Мак-Алистер ласково провел указательным пальцем по ее щеке, в нескольких миллиметрах над ней, не касаясь ее. Он знал, что ее кожа цвета слоновой кости бархатистая и нежная на ощупь — и грубые руки оставят на ней синяки, а грязные — запачкают ее.
Он поспешно отдернул руку.
Нет, она предназначена не ему. И даже если бы это было не так, он все равно не взял бы ее.
Мужчина не может уничтожить то, что любит.
Повернувшись на спину, он стал рассматривать трещины на потолке. Мужчина, однако, может купить ржавый нож и вспороть брюхо тому, кто отдал ее любимую другому. Тому, кто сделал из него дурака, выставив на посмешище.
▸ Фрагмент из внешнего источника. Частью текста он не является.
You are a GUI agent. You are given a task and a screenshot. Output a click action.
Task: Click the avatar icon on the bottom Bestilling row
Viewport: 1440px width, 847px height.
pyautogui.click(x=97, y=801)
Пусть даже только мысленно.
Приняв решение и успокоившись на этот счет, он закрыл глаза, позволил себе расслабиться и стал ждать очередного скрипа половиц в коридоре.
12
Эви снился очаровательный и невероятный сон.
Она находилась в самом сердце лесной чащи Халдона, сидя на мягком ковре опавшей хвои, и целовалась с Мак-Алистером. Целовалась столь самозабвенно, что у нее кружилась голова. Это была жаркая встреча припухших губ и бешено бьющихся сердец. Кровь шумела у нее в ушах, а руки и ноги отяжелели, напрочь отказываясь повиноваться. Она не могла пошевелить ими, не могла даже поднять руку, чтобы коснуться ею щеки Мак-Алистера. Она пыталась изо всех сил, но…
— Эви.
Мак-Алистер держал ее за плечи и легонько тряс. «Разве можно так целовать любимую женщину?» — подумала она.
— Оставьте меня в покое.
— Эви, просыпайтесь.
— Оставьте меня…
Осторожно приоткрыв глаза, она обнаружила, что над нею склонился Мак-Алистер. Они были в гостинице, вспомнила девушка, а не в лесу. Он сидел на краю постели, а не рядом с ней на земле. И он не пытался обнять ее, напротив, он старался разбудить ее.
Негромко застонав от разочарования, Эви крепко зажмурилась.
— Нет, просыпайтесь, Эви.
— Не могу.
Ах, как славно было бы сейчас зарыться лицом в подушку и снова заснуть! С тяжелой головой, так и не проснувшись до конца, она провела руками по лицу и решила, что выглядит, должно быть, сущим пугалом.
Она почувствовала, что Мак-Алистер встал с постели.
— Вы будете завтракать?
— Шоколад. Горячий, — взмолилась она, не открывая глаз. — Пожалуйста.